First, let’s take a simple example using photos. If we were training a machine learning algorithm to identify oranges and we mislabeled a whole bunch of apples as oranges in our training data set, then the model will ‘learn’ incorrectly and think that apples are oranges. Apply this concept to facial recognition or self-driving cars and the potential negative consequences are self-evident.
If we are building a recommendation system and we use the wrong product code for customer purchases, we could end up recommending the wrong products to our customers.

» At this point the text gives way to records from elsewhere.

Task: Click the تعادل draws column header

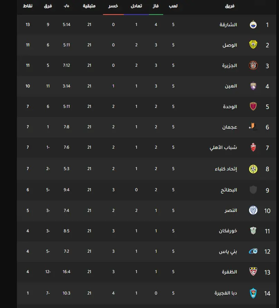Action: pyautogui.click(x=136, y=6)

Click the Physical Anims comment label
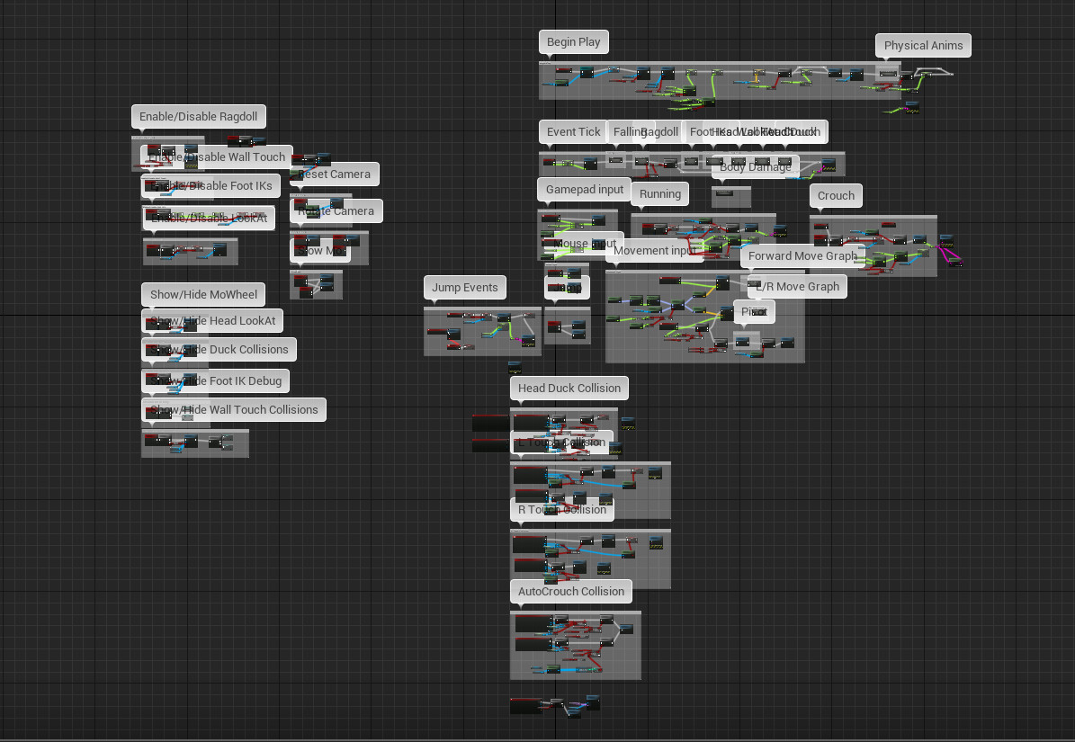pyautogui.click(x=923, y=45)
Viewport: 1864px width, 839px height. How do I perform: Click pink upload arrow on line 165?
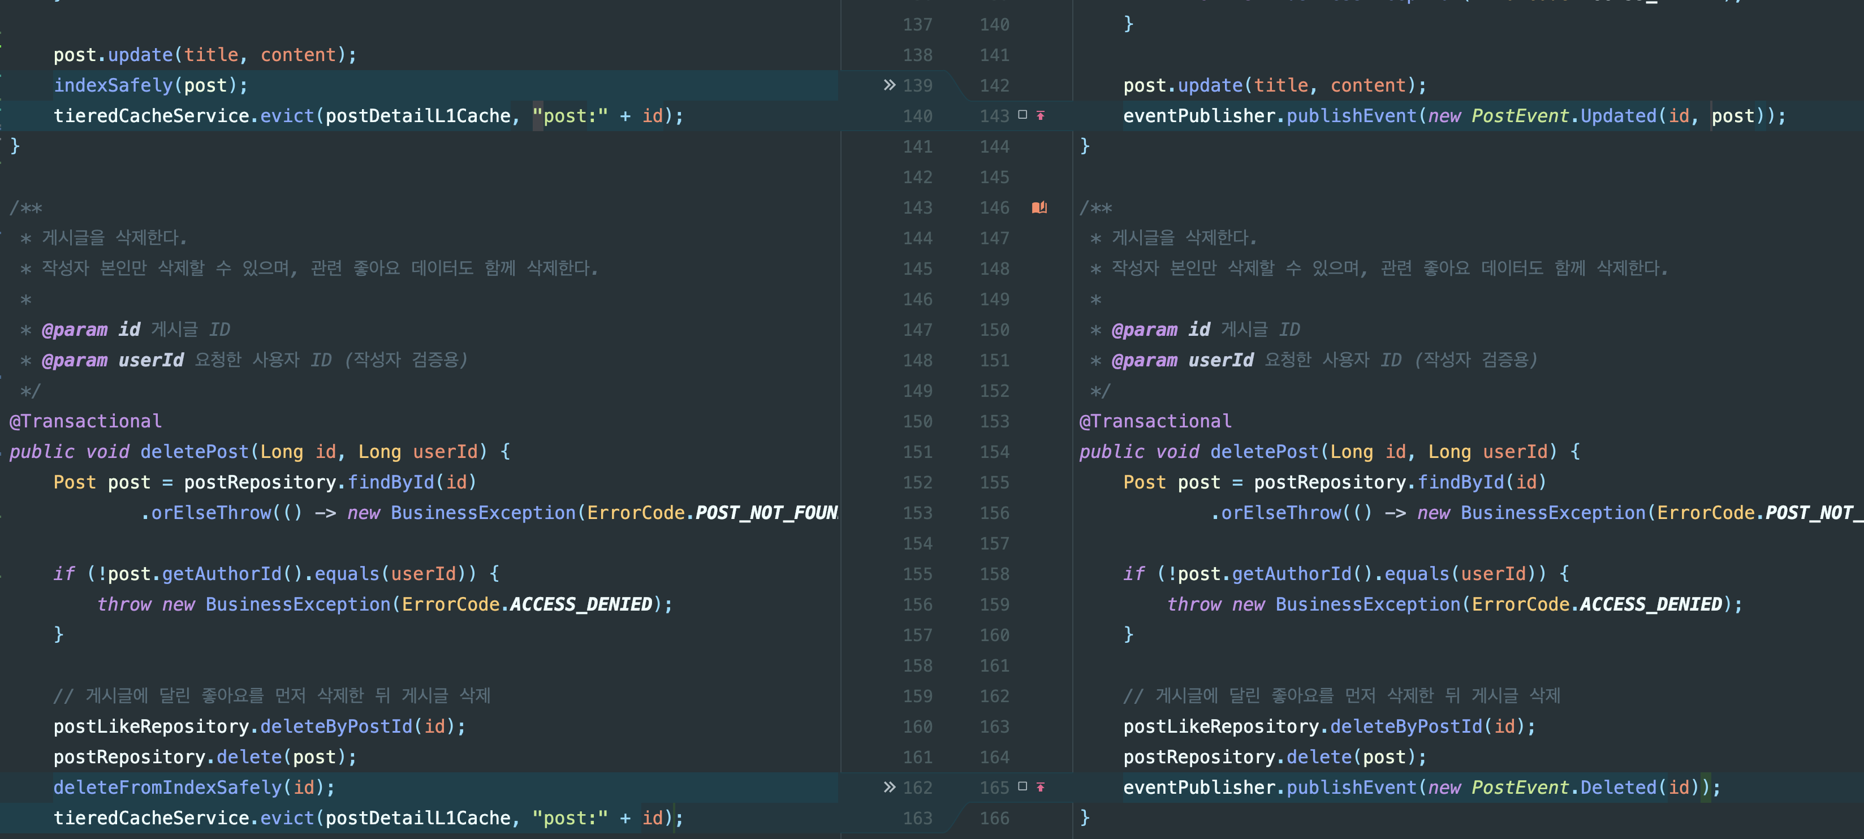(1041, 787)
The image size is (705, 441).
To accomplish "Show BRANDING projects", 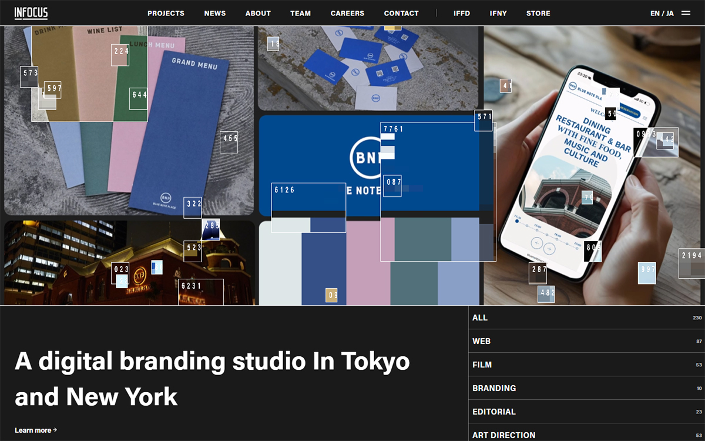I will (x=494, y=388).
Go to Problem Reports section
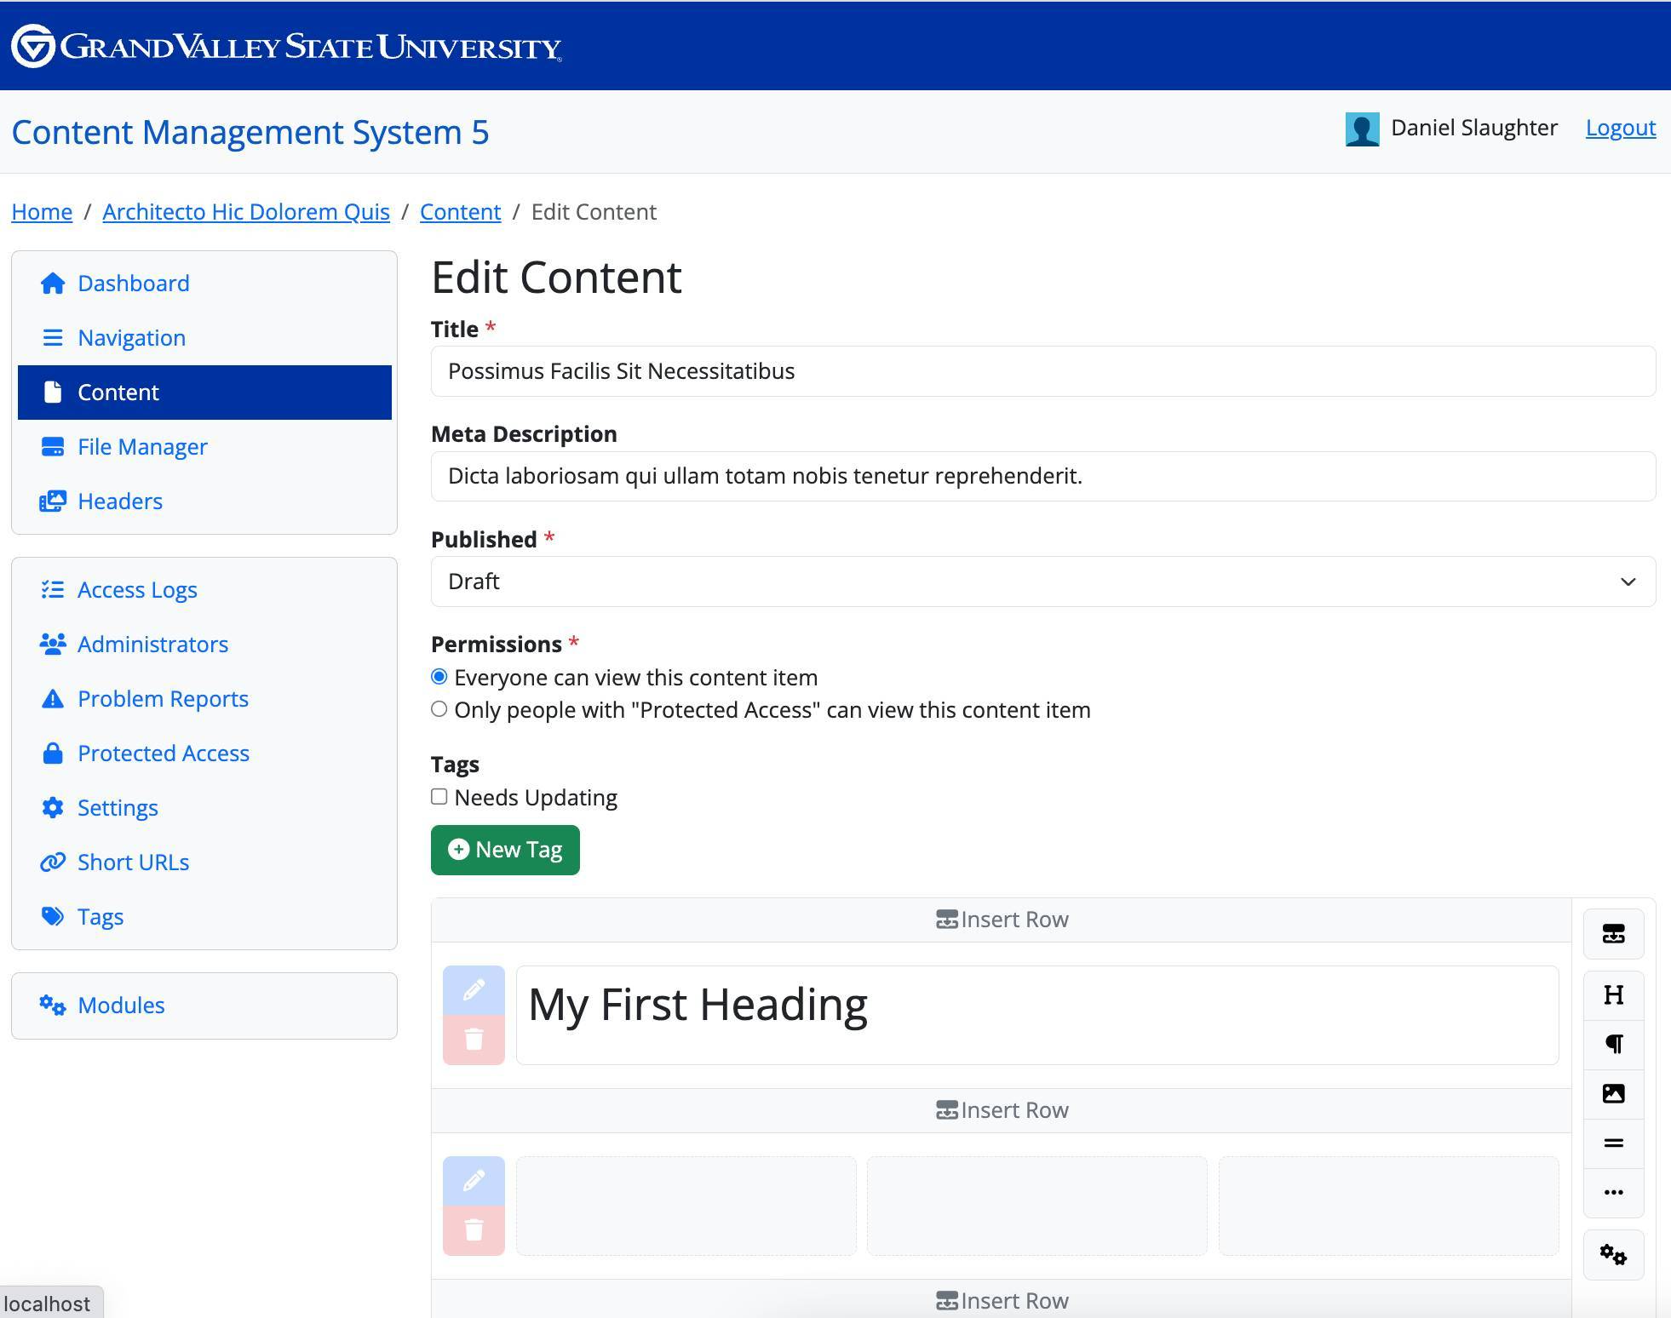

Recommending the wrong products or inappropriate products can be more damaging to customer relationships than recommending no products at all.
If we are building a system to predict HR attrition and we don’t have good data about compensation, overtime, work-life balance, job satisfaction, promotions, etc then we could wind up losing good people that otherwise could have been retained if we had better data for our predictive model.
If we are using machine learning to do predictive forecasting for our supply chain based on past customer spending patterns and we have bad customer order data, then our forecasts will be off and we might over purchase and over stock.
If we are building an AI system to predict when machines will need maintenance and we are automating the dispatch of the field service technician based on the predictions from the AI model, we could waste a good deal of money sending technicians to investigate healthy machines.
If we are creating a customer personalization system and we have bad customer data, we could do more harm than good (eg saying “Hello Michael” to Michele).
Simply put, the stakes have risen on living with bad data and practices that lead to bad data. The consequences of bad data in the age of AI, machine learning and decision automation are simply too high.
Data is a valuable business asset and should be treated like one. Good data is the foundation for AI and machine learning. AI may, in fact, be the ‘killer app’ that pushes even the stodgiest of companies to embrace a data culture and improve their data governance and data quality.